I have never been handed a drink menu at any bar in Barretto. Some have their “happy hour” pricing posted on the wall, but the normal range of beer prices is between 60 and 100 pesos. Wine isn’t a popular beverage here, and some bars don’t even serve it. The ones that do charge between 120 and 250 pesos, with 150 being the norm. Granted, that is cheap-ass Carlo Rossi wine (which Swan enjoys), not the highfalutin stuff Snackbar served. I didn’t ask the price beforehand, so that’s on me. But I never expected “the cheapest bar in town” to charge more than double for a glass of wine. In the future, I will ask.
If you think Blinky’s spelling was bad, you should have seen those pizzas I made! Talk about entertament!
No, I hadn’t seen the granny video. I feel bad for her. It seems like I’m becoming more cautious and risk-averse in my old age. I’m notoriously slow coming down those mountain paths! I’m sure my old bones are fragile enough to snap if I make a misstep.
I get what you are saying about being cautious. Still, I was in a familiar place (the owner is my ex) and knew most of the staff, so my comfort level was high. Lesson learned.

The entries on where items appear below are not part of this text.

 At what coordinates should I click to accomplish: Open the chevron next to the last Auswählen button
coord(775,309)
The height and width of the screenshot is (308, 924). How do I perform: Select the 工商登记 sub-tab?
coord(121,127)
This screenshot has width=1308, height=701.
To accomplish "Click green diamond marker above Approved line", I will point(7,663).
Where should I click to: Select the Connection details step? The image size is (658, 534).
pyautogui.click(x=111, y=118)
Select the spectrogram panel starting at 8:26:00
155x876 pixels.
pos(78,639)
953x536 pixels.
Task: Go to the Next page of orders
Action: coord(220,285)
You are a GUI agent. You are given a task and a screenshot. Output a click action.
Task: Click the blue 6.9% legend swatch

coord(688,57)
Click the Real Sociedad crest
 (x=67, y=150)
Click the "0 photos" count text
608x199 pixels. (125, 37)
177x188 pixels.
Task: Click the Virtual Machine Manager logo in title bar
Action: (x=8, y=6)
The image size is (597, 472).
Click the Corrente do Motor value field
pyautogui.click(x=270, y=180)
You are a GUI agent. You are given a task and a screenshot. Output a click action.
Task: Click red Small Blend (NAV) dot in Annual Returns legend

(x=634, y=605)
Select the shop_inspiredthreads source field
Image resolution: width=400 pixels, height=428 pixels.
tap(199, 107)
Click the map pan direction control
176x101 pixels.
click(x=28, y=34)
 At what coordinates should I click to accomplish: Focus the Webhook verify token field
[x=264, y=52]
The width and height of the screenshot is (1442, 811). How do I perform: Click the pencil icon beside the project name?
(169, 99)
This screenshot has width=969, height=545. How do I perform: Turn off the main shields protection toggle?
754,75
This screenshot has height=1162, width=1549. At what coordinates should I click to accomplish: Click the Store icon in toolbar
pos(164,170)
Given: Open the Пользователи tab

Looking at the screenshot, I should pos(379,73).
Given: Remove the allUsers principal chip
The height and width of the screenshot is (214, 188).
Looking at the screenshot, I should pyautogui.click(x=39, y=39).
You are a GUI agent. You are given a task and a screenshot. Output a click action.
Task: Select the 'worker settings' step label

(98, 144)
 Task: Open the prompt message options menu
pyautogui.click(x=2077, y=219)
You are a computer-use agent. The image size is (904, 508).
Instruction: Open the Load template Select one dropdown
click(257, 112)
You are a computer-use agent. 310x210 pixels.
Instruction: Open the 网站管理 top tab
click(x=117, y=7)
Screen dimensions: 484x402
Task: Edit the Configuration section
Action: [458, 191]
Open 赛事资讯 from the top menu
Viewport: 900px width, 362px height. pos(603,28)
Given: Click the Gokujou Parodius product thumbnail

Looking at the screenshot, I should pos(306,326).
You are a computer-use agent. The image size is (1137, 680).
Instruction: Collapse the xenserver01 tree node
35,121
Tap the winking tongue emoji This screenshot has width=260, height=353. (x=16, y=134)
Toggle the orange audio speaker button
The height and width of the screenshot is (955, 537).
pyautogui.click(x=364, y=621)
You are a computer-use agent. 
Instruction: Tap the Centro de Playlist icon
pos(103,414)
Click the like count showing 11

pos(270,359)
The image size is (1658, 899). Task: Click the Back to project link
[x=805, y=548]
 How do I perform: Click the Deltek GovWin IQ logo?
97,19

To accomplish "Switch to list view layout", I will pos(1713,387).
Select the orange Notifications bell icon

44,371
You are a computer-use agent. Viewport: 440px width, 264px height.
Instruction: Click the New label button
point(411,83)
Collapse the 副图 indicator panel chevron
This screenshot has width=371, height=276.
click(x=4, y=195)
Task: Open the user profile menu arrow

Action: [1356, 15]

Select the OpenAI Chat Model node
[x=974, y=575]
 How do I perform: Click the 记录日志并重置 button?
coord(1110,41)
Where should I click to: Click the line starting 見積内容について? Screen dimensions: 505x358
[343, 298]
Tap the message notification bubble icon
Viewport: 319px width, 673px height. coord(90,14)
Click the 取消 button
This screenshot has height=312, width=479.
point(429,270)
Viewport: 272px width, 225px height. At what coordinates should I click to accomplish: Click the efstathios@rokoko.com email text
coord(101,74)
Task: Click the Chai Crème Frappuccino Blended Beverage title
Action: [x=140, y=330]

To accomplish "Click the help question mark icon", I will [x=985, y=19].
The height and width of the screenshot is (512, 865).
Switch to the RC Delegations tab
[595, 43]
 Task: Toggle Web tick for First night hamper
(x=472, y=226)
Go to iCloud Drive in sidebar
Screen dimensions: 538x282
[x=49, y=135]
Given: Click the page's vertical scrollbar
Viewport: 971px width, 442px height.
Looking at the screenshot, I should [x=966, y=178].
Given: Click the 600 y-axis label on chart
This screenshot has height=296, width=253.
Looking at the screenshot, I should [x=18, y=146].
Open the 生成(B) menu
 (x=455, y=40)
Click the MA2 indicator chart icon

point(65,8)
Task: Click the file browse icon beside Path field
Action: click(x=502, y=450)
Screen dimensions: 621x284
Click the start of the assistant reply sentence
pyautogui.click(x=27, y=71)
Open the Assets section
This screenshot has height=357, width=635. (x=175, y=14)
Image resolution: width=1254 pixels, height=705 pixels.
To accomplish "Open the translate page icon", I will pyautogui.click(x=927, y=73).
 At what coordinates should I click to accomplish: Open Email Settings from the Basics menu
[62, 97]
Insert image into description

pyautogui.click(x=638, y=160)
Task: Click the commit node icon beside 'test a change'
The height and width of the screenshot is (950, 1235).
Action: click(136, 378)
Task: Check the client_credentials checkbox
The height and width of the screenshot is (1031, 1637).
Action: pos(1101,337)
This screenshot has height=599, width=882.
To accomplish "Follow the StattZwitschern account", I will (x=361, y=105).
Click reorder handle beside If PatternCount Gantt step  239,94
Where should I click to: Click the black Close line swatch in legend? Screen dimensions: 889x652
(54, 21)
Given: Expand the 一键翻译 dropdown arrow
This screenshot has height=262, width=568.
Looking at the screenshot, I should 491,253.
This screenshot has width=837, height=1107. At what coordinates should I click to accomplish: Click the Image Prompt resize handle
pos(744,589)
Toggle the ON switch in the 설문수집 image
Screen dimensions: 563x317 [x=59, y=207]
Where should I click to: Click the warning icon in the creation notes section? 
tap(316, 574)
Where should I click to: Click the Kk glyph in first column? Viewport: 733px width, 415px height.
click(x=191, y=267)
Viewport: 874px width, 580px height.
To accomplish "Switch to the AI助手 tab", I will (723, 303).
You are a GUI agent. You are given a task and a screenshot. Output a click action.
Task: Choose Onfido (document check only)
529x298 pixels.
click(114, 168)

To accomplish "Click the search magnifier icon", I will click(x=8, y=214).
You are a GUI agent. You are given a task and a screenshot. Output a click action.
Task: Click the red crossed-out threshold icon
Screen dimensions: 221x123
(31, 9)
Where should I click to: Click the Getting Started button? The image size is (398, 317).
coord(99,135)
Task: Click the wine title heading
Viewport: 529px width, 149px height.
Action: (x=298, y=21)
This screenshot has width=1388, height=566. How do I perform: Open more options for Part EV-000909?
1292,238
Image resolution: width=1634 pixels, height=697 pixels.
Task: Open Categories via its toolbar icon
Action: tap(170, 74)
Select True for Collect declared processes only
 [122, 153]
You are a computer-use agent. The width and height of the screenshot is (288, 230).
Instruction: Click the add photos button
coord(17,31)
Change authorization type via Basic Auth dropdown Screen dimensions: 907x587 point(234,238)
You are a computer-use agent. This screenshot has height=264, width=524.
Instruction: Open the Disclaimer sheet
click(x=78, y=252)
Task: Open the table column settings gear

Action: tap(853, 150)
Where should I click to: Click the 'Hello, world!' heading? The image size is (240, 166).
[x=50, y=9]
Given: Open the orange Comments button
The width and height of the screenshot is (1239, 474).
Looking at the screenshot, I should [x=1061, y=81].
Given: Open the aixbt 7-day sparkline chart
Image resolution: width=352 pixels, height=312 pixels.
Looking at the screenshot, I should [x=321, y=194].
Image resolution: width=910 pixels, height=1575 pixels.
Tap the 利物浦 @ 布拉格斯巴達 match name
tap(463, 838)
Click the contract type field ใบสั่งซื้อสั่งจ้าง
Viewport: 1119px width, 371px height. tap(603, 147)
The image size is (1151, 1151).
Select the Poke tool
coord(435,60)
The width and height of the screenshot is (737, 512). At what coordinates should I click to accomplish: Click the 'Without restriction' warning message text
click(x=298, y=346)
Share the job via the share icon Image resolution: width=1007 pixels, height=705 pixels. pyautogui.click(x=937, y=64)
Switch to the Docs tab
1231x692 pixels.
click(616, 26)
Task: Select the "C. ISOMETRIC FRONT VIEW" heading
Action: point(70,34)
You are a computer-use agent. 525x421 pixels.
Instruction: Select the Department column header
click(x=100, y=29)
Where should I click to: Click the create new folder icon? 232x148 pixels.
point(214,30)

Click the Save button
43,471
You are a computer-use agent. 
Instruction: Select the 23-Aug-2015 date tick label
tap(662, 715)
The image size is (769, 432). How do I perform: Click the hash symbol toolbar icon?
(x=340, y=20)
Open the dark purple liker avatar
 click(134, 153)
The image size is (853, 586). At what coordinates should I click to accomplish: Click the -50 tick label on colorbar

Are you seriously saying there are bars out there that have no menus or listed prices? I don’t drink, but if I was expected to sit down and order regular food without knowing its price, I’d walk out. Yikes.
If she can handle the saltiness, John, you can always convince the missus to switch to cooking wine. Off the top of my head it’s like 21.5%, so stronger than wine but weaker than spirits. Or even better, she can switch to mouthwash or extract. A bottle of mouthwash will keep me nicely fucked up for like 2 whole days, maybe 3 if I pace myself, and it’s only ~$4.50. Extract is ‘free’ because the bottles are small and easy to pocket (and then you won’t have to worry about the money being spent).
As for my daily whine,I think I need to see a proctologist or something. Despite making it rain ass piss, when using the toilet, I’ve had this constant sensation of a bowling ball-sized wad of shit impacted just beyond my rectum. I’d strain harder but I’m worried about a prolapsed anus.
Thompson, Swan is fine with the cheap wine we buy at the supermarket. It’s when we are out in the bars that problems arise. Not just with pricing, but also flavor. And I’ll take a pass on the mouthwash. I gargle but don’t swallow. Beer suits my needs just fine!
I’ve never heard of a prolapsed anus, but it sounds painful. Might be time to visit a proctologist and find out what’s going on down there. On the bright side, next time your girl says that you are full of shit you can simply respond, “Yeah, I know.”
“In a closed society where everybody’s guilty, the only crime is getting caught. In a world of thieves, the only final sin is stupidity.”
Hunter S. Thompson
I’ve never seen a menu in a bar that doesn’t also serve food. Most people know what they want…”gin and soda,” “San Miguel Pilsner, please,” “I’ll have a glass of red wine.” Oh, and how much is that?